» Task requirements
Reproduce every line of the material below without any alteration.
##### Extracted records #####
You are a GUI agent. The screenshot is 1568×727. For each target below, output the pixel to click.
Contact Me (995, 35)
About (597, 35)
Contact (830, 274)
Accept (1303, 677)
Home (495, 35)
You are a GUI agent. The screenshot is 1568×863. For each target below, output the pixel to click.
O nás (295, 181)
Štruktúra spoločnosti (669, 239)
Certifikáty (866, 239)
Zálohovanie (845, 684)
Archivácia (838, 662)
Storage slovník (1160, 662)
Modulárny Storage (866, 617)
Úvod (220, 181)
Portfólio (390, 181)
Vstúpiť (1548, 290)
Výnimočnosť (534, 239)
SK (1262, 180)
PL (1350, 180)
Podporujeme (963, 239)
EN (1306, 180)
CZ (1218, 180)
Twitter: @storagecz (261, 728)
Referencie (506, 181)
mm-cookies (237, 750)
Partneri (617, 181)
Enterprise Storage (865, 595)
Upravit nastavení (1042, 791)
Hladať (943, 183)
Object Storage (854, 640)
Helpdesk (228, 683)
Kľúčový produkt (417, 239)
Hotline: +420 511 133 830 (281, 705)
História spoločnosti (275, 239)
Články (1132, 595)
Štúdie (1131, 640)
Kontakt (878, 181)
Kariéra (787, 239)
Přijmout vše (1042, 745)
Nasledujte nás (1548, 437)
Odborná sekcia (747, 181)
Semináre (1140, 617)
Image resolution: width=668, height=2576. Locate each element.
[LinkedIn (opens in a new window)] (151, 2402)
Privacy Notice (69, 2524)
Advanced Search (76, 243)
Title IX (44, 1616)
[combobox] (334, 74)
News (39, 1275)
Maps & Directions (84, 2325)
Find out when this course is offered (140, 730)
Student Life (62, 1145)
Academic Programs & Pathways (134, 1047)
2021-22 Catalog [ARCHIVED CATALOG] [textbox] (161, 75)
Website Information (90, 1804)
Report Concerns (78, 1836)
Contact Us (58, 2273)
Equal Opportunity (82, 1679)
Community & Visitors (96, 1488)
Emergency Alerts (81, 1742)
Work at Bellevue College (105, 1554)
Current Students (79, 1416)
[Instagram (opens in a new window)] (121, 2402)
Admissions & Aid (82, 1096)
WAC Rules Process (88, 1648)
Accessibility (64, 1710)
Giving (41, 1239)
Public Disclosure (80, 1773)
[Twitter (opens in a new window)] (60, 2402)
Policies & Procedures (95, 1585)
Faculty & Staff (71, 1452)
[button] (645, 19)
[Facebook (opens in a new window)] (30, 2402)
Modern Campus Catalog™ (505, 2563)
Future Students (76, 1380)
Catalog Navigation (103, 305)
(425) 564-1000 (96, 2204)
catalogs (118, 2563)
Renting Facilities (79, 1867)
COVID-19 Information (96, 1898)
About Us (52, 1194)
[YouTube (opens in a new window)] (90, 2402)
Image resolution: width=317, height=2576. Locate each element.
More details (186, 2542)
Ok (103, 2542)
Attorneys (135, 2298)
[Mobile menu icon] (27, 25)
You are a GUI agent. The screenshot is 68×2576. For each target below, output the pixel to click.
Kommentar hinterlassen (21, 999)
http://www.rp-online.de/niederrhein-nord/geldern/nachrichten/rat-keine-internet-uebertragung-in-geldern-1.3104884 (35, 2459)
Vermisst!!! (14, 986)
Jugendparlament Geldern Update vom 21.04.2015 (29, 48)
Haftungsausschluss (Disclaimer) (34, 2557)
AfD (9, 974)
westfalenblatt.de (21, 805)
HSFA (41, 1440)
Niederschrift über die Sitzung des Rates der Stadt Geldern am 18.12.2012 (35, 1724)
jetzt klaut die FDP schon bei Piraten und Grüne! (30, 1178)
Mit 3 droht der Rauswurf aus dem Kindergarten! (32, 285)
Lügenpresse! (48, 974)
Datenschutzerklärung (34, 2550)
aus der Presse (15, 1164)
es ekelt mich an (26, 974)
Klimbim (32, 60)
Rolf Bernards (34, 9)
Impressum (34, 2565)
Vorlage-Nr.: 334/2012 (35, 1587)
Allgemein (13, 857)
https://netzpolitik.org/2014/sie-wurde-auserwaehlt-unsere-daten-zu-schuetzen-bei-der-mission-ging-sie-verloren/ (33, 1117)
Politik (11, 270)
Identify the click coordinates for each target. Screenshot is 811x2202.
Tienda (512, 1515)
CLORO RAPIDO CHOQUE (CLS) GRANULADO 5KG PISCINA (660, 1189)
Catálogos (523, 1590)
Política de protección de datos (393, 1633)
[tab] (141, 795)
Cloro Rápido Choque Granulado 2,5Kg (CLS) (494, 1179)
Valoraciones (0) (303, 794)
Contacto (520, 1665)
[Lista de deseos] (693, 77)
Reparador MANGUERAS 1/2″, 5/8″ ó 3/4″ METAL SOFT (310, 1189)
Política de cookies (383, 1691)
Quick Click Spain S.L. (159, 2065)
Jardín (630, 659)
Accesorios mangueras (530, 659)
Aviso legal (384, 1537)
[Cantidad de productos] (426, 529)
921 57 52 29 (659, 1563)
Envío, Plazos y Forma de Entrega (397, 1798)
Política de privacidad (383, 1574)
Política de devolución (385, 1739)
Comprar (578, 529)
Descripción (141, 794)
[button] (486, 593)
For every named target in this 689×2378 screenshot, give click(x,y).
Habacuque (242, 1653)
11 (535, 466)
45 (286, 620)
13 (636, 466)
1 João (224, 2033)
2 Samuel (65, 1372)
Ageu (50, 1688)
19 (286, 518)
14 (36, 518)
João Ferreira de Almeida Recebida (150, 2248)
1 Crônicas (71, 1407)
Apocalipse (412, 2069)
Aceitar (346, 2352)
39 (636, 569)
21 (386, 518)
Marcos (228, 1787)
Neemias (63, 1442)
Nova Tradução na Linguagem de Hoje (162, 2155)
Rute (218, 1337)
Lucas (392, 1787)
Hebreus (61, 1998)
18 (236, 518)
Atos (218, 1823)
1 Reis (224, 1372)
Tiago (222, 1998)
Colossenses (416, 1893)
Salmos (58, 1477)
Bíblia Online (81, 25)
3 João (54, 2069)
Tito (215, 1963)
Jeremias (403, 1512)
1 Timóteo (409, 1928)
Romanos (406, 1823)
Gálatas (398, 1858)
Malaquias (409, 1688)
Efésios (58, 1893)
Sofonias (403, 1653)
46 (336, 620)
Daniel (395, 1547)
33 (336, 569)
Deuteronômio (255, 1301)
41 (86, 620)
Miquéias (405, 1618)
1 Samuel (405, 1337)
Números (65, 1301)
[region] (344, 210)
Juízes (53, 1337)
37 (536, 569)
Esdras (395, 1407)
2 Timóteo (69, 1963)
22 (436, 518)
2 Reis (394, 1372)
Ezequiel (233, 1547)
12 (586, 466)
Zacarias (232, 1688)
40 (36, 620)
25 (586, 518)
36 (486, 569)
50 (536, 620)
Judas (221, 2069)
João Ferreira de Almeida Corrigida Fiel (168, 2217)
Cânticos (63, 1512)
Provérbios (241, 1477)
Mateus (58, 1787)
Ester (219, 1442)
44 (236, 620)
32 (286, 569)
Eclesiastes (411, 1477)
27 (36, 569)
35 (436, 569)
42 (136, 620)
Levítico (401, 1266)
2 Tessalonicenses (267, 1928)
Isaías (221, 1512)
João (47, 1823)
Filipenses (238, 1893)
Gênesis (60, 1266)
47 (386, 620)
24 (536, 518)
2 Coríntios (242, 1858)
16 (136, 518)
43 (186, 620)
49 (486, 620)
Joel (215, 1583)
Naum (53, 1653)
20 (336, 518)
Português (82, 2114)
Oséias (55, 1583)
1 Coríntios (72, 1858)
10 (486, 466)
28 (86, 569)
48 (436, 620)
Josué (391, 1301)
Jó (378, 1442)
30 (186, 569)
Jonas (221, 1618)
#####
» Answer to the exercise
You are a GUI agent. The screenshot is 1568×727. For each target below, output the pixel to click.
Contact Me (995, 35)
About (597, 35)
Contact (830, 274)
Accept (1303, 677)
Home (495, 35)
You are a GUI agent. The screenshot is 1568×863. For each target below, output the pixel to click.
O nás (295, 181)
Štruktúra spoločnosti (669, 239)
Certifikáty (866, 239)
Zálohovanie (845, 684)
Archivácia (838, 662)
Storage slovník (1160, 662)
Modulárny Storage (866, 617)
Úvod (220, 181)
Portfólio (390, 181)
Vstúpiť (1548, 290)
Výnimočnosť (534, 239)
SK (1262, 180)
PL (1350, 180)
Podporujeme (963, 239)
EN (1306, 180)
CZ (1218, 180)
Twitter: @storagecz (261, 728)
Referencie (506, 181)
mm-cookies (237, 750)
Partneri (617, 181)
Enterprise Storage (865, 595)
Upravit nastavení (1042, 791)
Hladať (943, 183)
Object Storage (854, 640)
Helpdesk (228, 683)
Kľúčový produkt (417, 239)
Hotline: +420 511 133 830 (281, 705)
História spoločnosti (275, 239)
Články (1132, 595)
Štúdie (1131, 640)
Kontakt (878, 181)
Kariéra (787, 239)
Přijmout vše (1042, 745)
Nasledujte nás (1548, 437)
Odborná sekcia (747, 181)
Semináre (1140, 617)
Image resolution: width=668, height=2576. Locate each element.
[LinkedIn (opens in a new window)] (151, 2402)
Privacy Notice (69, 2524)
Advanced Search (76, 243)
Title IX (44, 1616)
[combobox] (334, 74)
News (39, 1275)
Maps & Directions (84, 2325)
Find out when this course is offered (140, 730)
Student Life (62, 1145)
Academic Programs & Pathways (134, 1047)
2021-22 Catalog [ARCHIVED CATALOG] [textbox] (161, 75)
Website Information (90, 1804)
Report Concerns (78, 1836)
Contact Us (58, 2273)
Equal Opportunity (82, 1679)
Community & Visitors (96, 1488)
Emergency Alerts (81, 1742)
Work at Bellevue College (105, 1554)
Current Students (79, 1416)
[Instagram (opens in a new window)] (121, 2402)
Admissions & Aid (82, 1096)
WAC Rules Process (88, 1648)
Accessibility (64, 1710)
Giving (41, 1239)
Public Disclosure (80, 1773)
[Twitter (opens in a new window)] (60, 2402)
Policies & Procedures (95, 1585)
Faculty & Staff (71, 1452)
[button] (645, 19)
[Facebook (opens in a new window)] (30, 2402)
Modern Campus Catalog™ (505, 2563)
Future Students (76, 1380)
Catalog Navigation (103, 305)
(425) 564-1000 (96, 2204)
catalogs (118, 2563)
Renting Facilities (79, 1867)
COVID-19 Information (96, 1898)
About Us (52, 1194)
[YouTube (opens in a new window)] (90, 2402)
Image resolution: width=317, height=2576. Locate each element.
More details (186, 2542)
Ok (103, 2542)
Attorneys (135, 2298)
[Mobile menu icon] (27, 25)
You are a GUI agent. The screenshot is 68×2576. For each target below, output the pixel to click.
Kommentar hinterlassen (21, 999)
http://www.rp-online.de/niederrhein-nord/geldern/nachrichten/rat-keine-internet-uebertragung-in-geldern-1.3104884 (35, 2459)
Vermisst!!! (14, 986)
Jugendparlament Geldern Update vom 21.04.2015 (29, 48)
Haftungsausschluss (Disclaimer) (34, 2557)
AfD (9, 974)
westfalenblatt.de (21, 805)
HSFA (41, 1440)
Niederschrift über die Sitzung des Rates der Stadt Geldern am 18.12.2012 (35, 1724)
jetzt klaut die FDP schon bei Piraten und Grüne! (30, 1178)
Mit 3 droht der Rauswurf aus dem Kindergarten! (32, 285)
Lügenpresse! (48, 974)
Datenschutzerklärung (34, 2550)
aus der Presse (15, 1164)
es ekelt mich an (26, 974)
Klimbim (32, 60)
Rolf Bernards (34, 9)
Impressum (34, 2565)
Vorlage-Nr.: 334/2012 (35, 1587)
Allgemein (13, 857)
https://netzpolitik.org/2014/sie-wurde-auserwaehlt-unsere-daten-zu-schuetzen-bei-der-mission-ging-sie-verloren/ (33, 1117)
Politik (11, 270)
Identify the click coordinates for each target. Screenshot is 811x2202.
Tienda (512, 1515)
CLORO RAPIDO CHOQUE (CLS) GRANULADO 5KG PISCINA (660, 1189)
Catálogos (523, 1590)
Política de protección de datos (393, 1633)
[tab] (141, 795)
Cloro Rápido Choque Granulado 2,5Kg (CLS) (494, 1179)
Valoraciones (0) (303, 794)
Contacto (520, 1665)
[Lista de deseos] (693, 77)
Reparador MANGUERAS 1/2″, 5/8″ ó 3/4″ METAL SOFT (310, 1189)
Política de cookies (383, 1691)
Quick Click Spain S.L. (159, 2065)
Jardín (630, 659)
Accesorios mangueras (530, 659)
Aviso legal (384, 1537)
[Cantidad de productos] (426, 529)
921 57 52 29 (659, 1563)
Envío, Plazos y Forma de Entrega (397, 1798)
Política de privacidad (383, 1574)
Política de devolución (385, 1739)
Comprar (578, 529)
Descripción (141, 794)
[button] (486, 593)
For every named target in this 689×2378 screenshot, give click(x,y).
Habacuque (242, 1653)
11 (535, 466)
45 (286, 620)
13 (636, 466)
1 João (224, 2033)
2 Samuel (65, 1372)
Ageu (50, 1688)
19 (286, 518)
14 (36, 518)
João Ferreira de Almeida Recebida (150, 2248)
1 Crônicas (71, 1407)
Apocalipse (412, 2069)
Aceitar (346, 2352)
39 (636, 569)
21 (386, 518)
Marcos (228, 1787)
Neemias (63, 1442)
Nova Tradução na Linguagem de Hoje (162, 2155)
Rute (218, 1337)
Lucas (392, 1787)
Hebreus (61, 1998)
18 (236, 518)
Atos (218, 1823)
1 Reis (224, 1372)
Tiago (222, 1998)
Colossenses (416, 1893)
Salmos (58, 1477)
Bíblia Online (81, 25)
3 João (54, 2069)
Tito (215, 1963)
Jeremias (403, 1512)
1 Timóteo (409, 1928)
Romanos (406, 1823)
Gálatas (398, 1858)
Malaquias (409, 1688)
Efésios (58, 1893)
Sofonias (403, 1653)
46 (336, 620)
Daniel (395, 1547)
33 (336, 569)
Deuteronômio (255, 1301)
41 (86, 620)
Miquéias (405, 1618)
1 Samuel (405, 1337)
Números (65, 1301)
[region] (344, 210)
Juízes (53, 1337)
37 (536, 569)
Esdras (395, 1407)
2 Timóteo (69, 1963)
22 (436, 518)
2 Reis (394, 1372)
Ezequiel (233, 1547)
12 (586, 466)
Zacarias (232, 1688)
40 (36, 620)
25 (586, 518)
36 (486, 569)
50 (536, 620)
Judas (221, 2069)
João Ferreira de Almeida Corrigida Fiel (168, 2217)
Cânticos (63, 1512)
Provérbios (241, 1477)
Mateus (58, 1787)
Ester (219, 1442)
44 (236, 620)
32 (286, 569)
Eclesiastes (411, 1477)
27 (36, 569)
35 (436, 569)
42 (136, 620)
Levítico (401, 1266)
2 Tessalonicenses (267, 1928)
Isaías (221, 1512)
João (47, 1823)
Filipenses (238, 1893)
Gênesis (60, 1266)
47 (386, 620)
24 (536, 518)
2 Coríntios (242, 1858)
16 (136, 518)
43 (186, 620)
49 (486, 620)
Joel (215, 1583)
Naum (53, 1653)
20 (336, 518)
Português (82, 2114)
Oséias (55, 1583)
1 Coríntios (72, 1858)
10 (486, 466)
28 (86, 569)
48 (436, 620)
Josué (391, 1301)
Jó (378, 1442)
30 (186, 569)
Jonas (221, 1618)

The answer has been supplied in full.